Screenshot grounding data

((

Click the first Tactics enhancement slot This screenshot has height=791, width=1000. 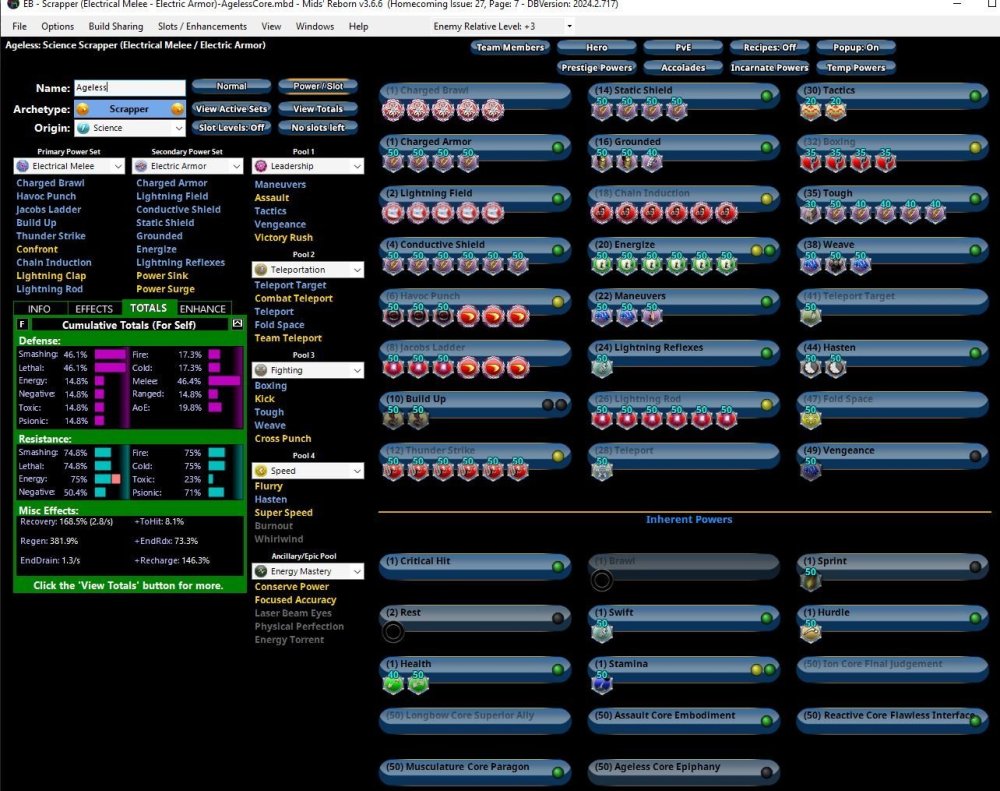click(810, 110)
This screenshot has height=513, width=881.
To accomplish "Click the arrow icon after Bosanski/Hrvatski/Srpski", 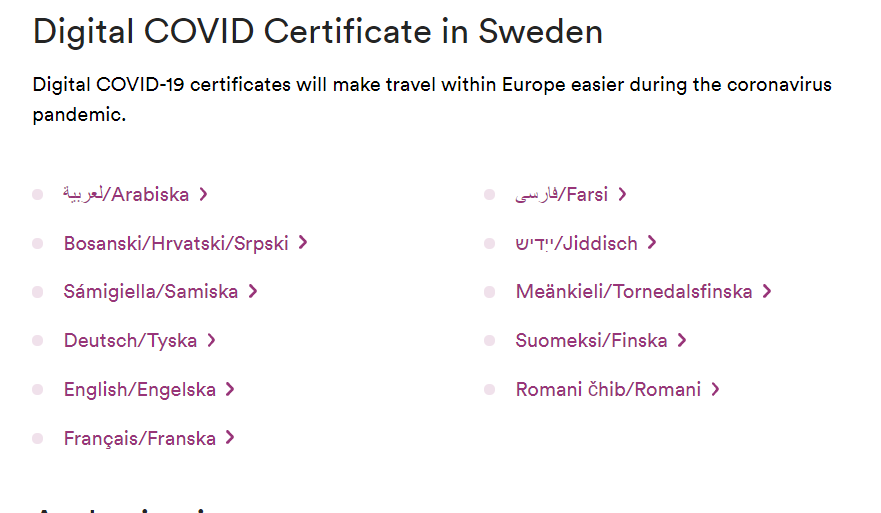I will [303, 243].
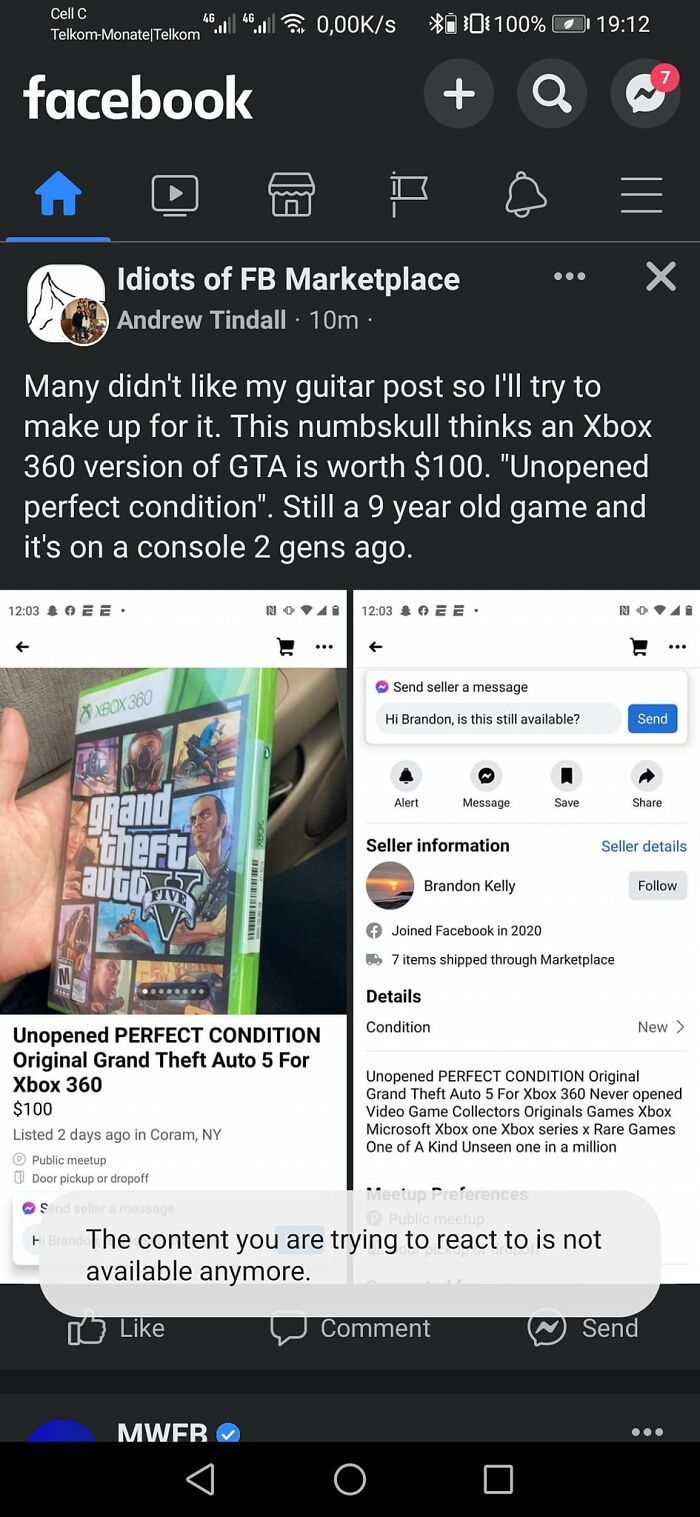Open the Watch video tab
The height and width of the screenshot is (1517, 700).
(x=175, y=194)
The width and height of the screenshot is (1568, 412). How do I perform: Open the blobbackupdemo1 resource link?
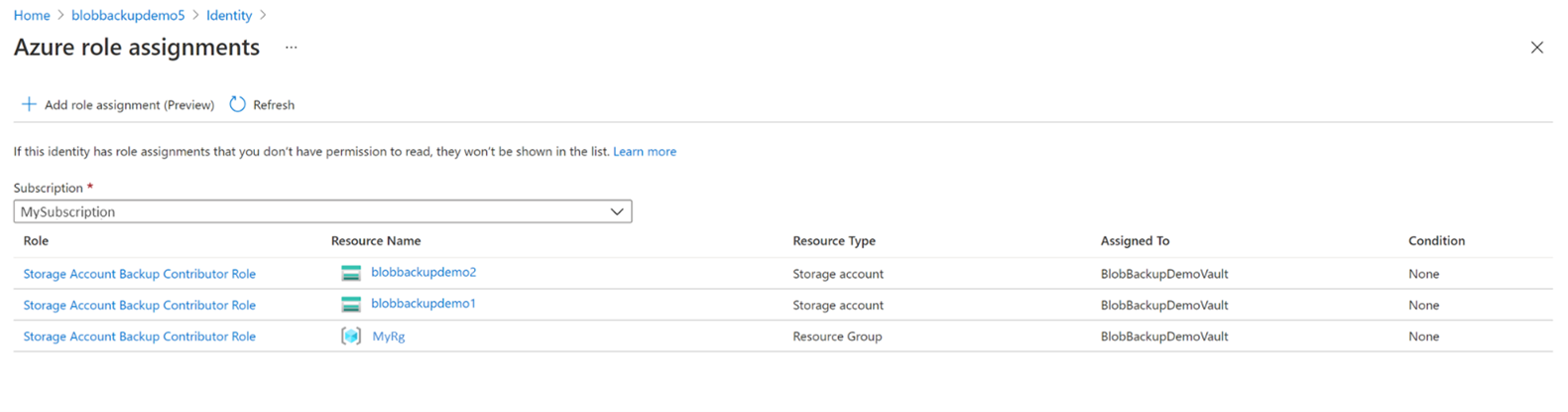423,304
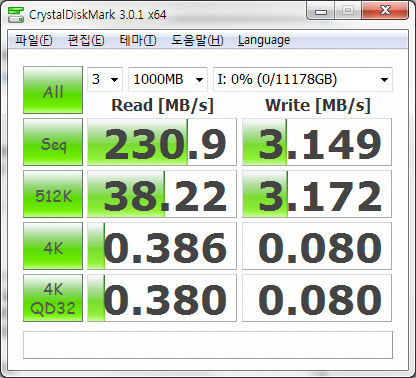Screen dimensions: 416x378
Task: Launch the 4K QD32 test
Action: tap(53, 298)
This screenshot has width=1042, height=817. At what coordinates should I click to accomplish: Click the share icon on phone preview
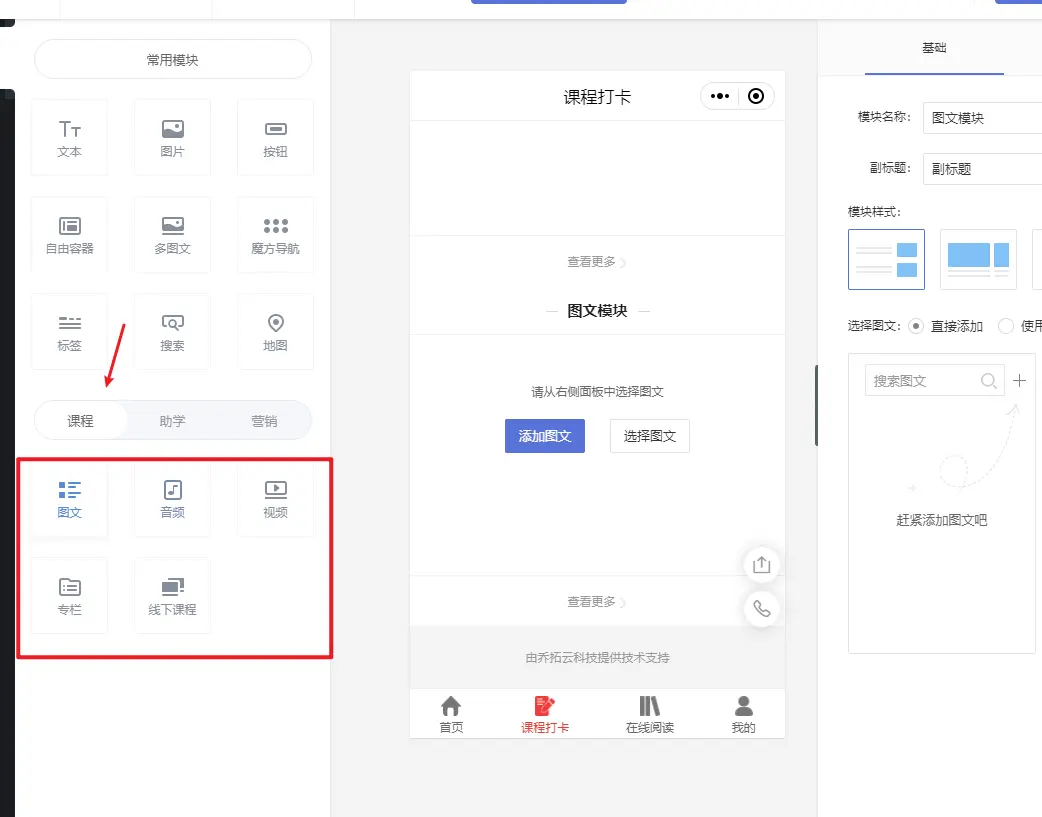762,565
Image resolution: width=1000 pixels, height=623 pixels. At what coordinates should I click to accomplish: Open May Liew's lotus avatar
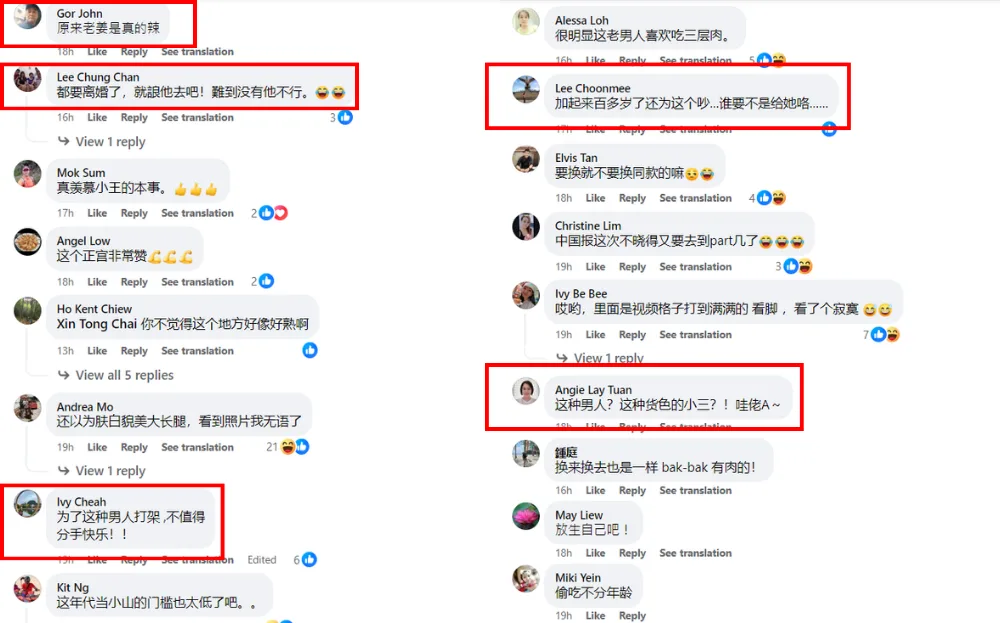tap(526, 516)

))

**TASK TO COMPLETE**
Copy the final stretch of the entries exactly: the line containing "Image resolution: width=1000" and every line after it through the last. Include no pictures and nothing more.

**ANSWER TO THIS TASK**
Image resolution: width=1000 pixels, height=623 pixels. At what coordinates should I click to accomplish: Open May Liew's lotus avatar
tap(526, 516)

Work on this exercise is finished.